_Aufgabe 1:_
Fasse den Artikel in zwei Sätzen zusammen.

Europa: eine verlorene Dekade?

"Europa hat sicherlich ein Wachstumsproblem", Horst Simbürger, CIO, Volksbank Investments, spricht mit e-fundresearch.com über die aktuellen Herausforderung am europäischen Markt sowie die Gefahr einer "lost decade" und erläutert überdies, welche globalen Asset Allocation Möglichkeiten sich aus den derzeitigen Marktbewertungen ergeben könnten. Managers | 10.12.2013 11:52 Uhr
Horst Simbürger, Chief Investment Officer, Volksbank Investments
Horst Simbürger, Chief Investment Officer, Volksbank Investments
Archiv-Beitrag: Dieser Artikel ist älter als ein Jahr.

e-fundresearch.com: Längerfristig betrachtet sehen Sie die Aktienmärkte fair bewertet und Europa günstiger als die USA. In welchem Umfang würden Sie in einem MSCI World Aktienportfolio USA unter- und Europa übergewichten?

_Aufgabe 2:_
Wiederhole aus der Auflistung wortgetreu die Zeilen zwischen der Zeile mit "The width and height of the screenshot is (1372, 875)." und der Zeile mit "Action: [66, 31]", beide einschließlich, und lass die Bilder dabei weg.

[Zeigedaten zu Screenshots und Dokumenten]
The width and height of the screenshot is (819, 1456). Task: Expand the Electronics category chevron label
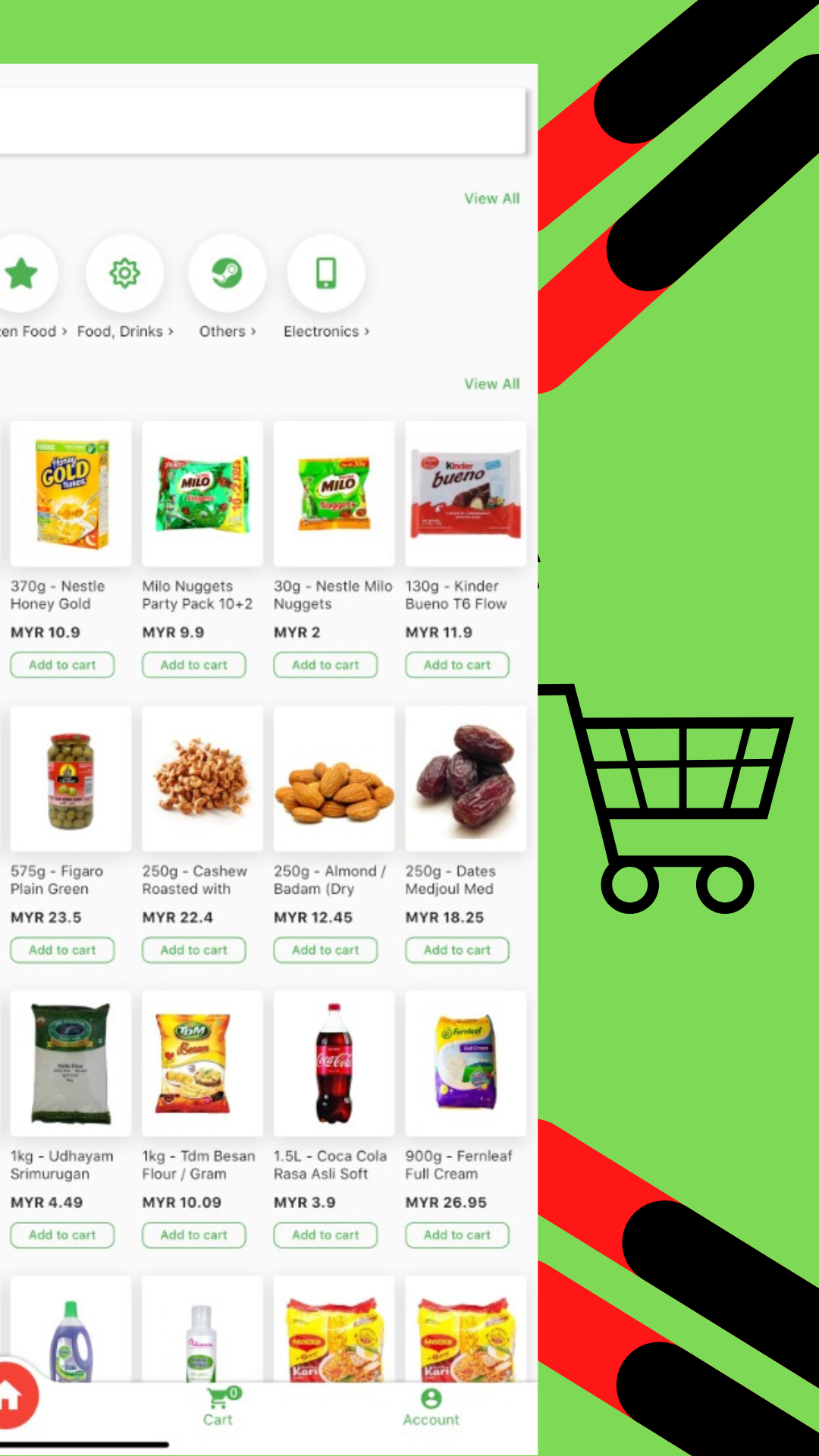tap(326, 331)
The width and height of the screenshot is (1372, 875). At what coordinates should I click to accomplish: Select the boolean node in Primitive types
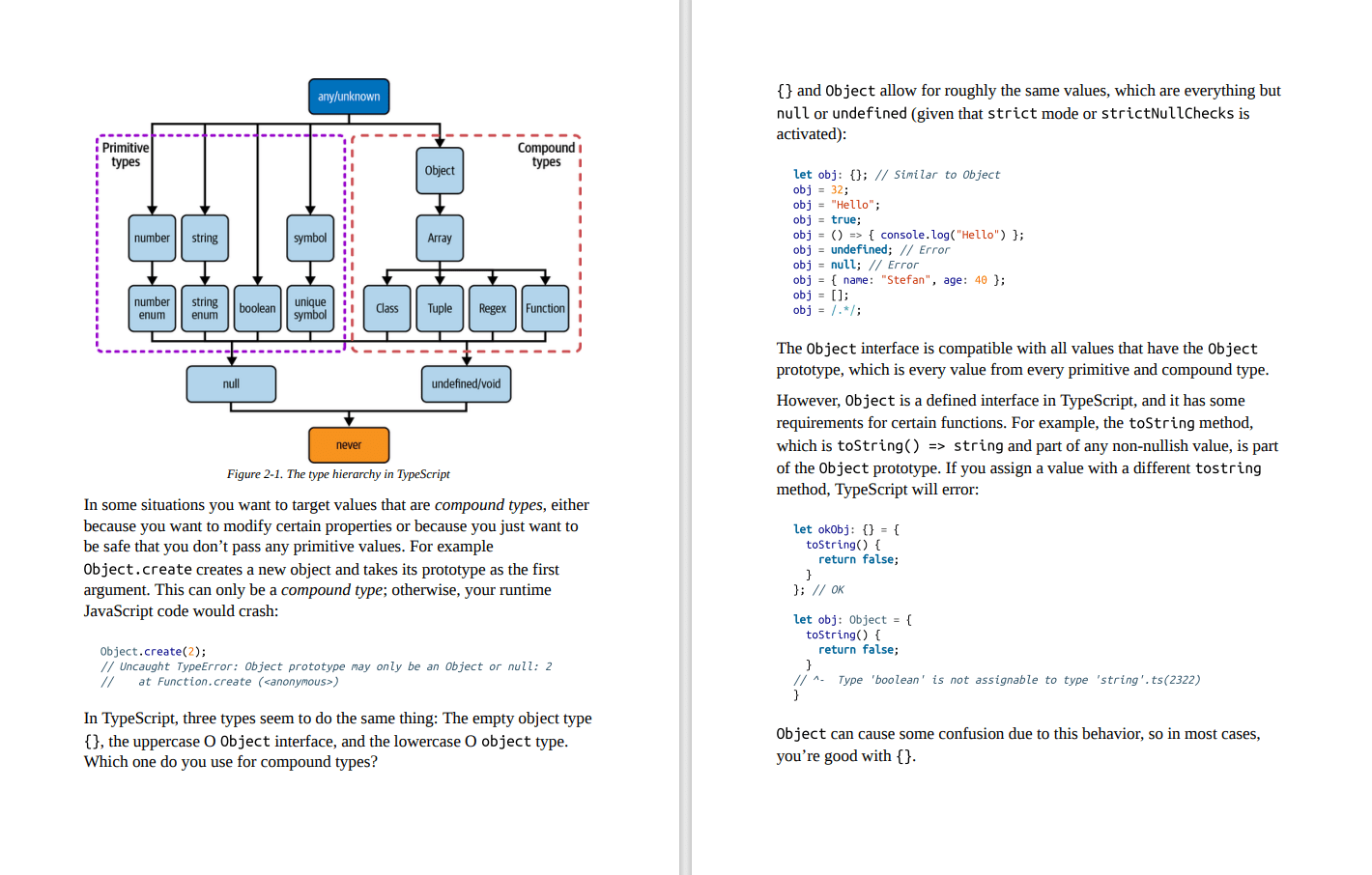tap(256, 308)
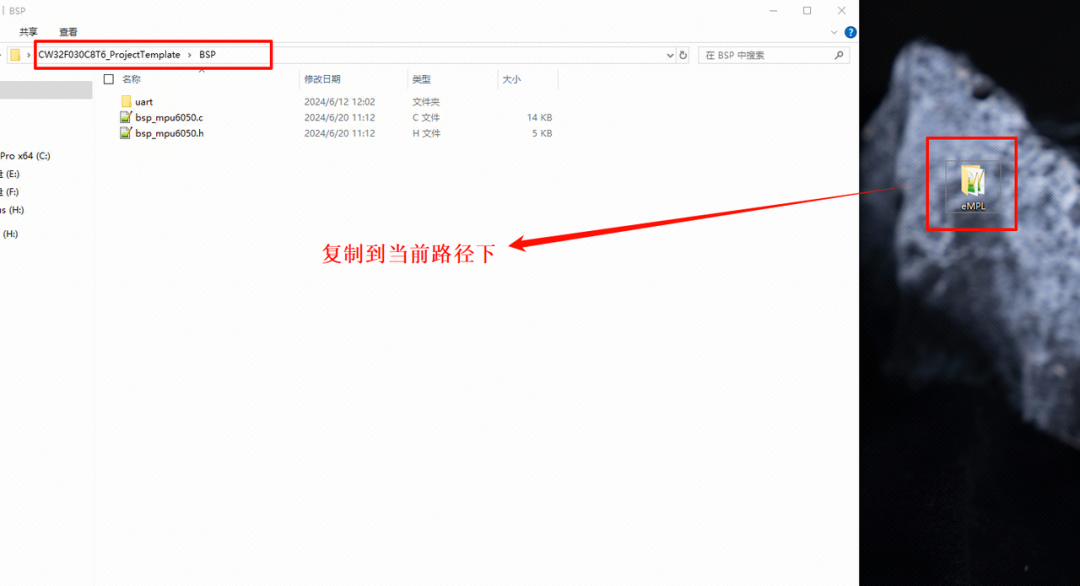The width and height of the screenshot is (1080, 586).
Task: Open the 查看 ribbon tab
Action: [66, 31]

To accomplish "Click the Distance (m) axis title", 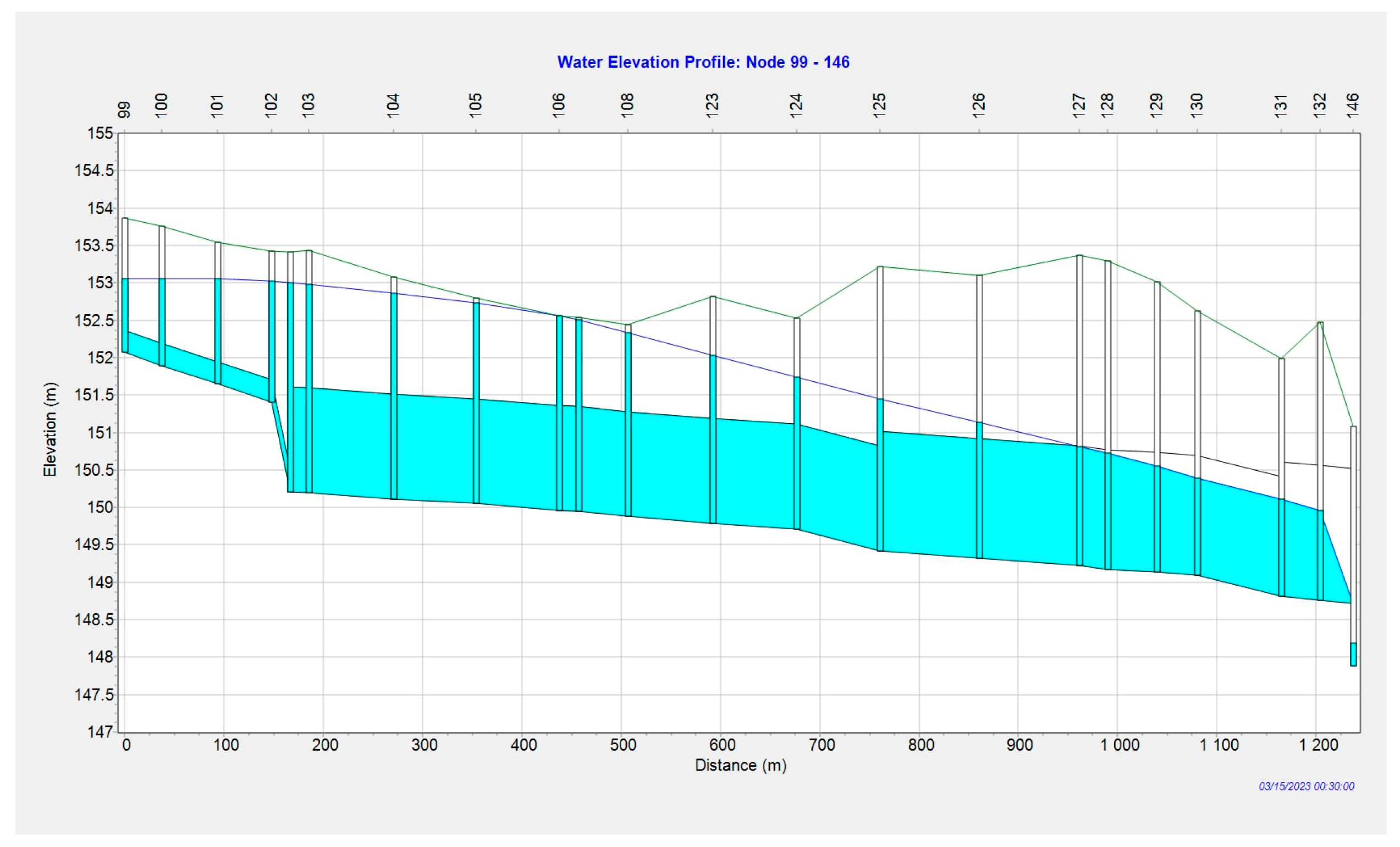I will click(740, 765).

_Antwort 1:_
Horst Simbürger, CIO von Volksbank Investments, spricht mit e-fundresearch.com über die aktuellen Herausforderungen am europäischen Markt und die Gefahr einer "lost decade" und erläutert, welche globalen Asset-Allocation-Möglichkeiten sich aus den derzeitigen Marktbewertungen ergeben könnten. Da er die Aktienmärkte längerfristig fair bewertet und Europa günstiger als die USA sieht, wird er gefragt, in welchem Umfang er in einem MSCI-World-Aktienportfolio die USA unter- und Europa übergewichten würde.

_Antwort 2:_
The width and height of the screenshot is (1372, 875). At what coordinates should I click to accomplish: Select the boolean node in Primitive types
tap(256, 308)
The width and height of the screenshot is (1080, 586).
Task: Open the 查看 ribbon tab
Action: [66, 31]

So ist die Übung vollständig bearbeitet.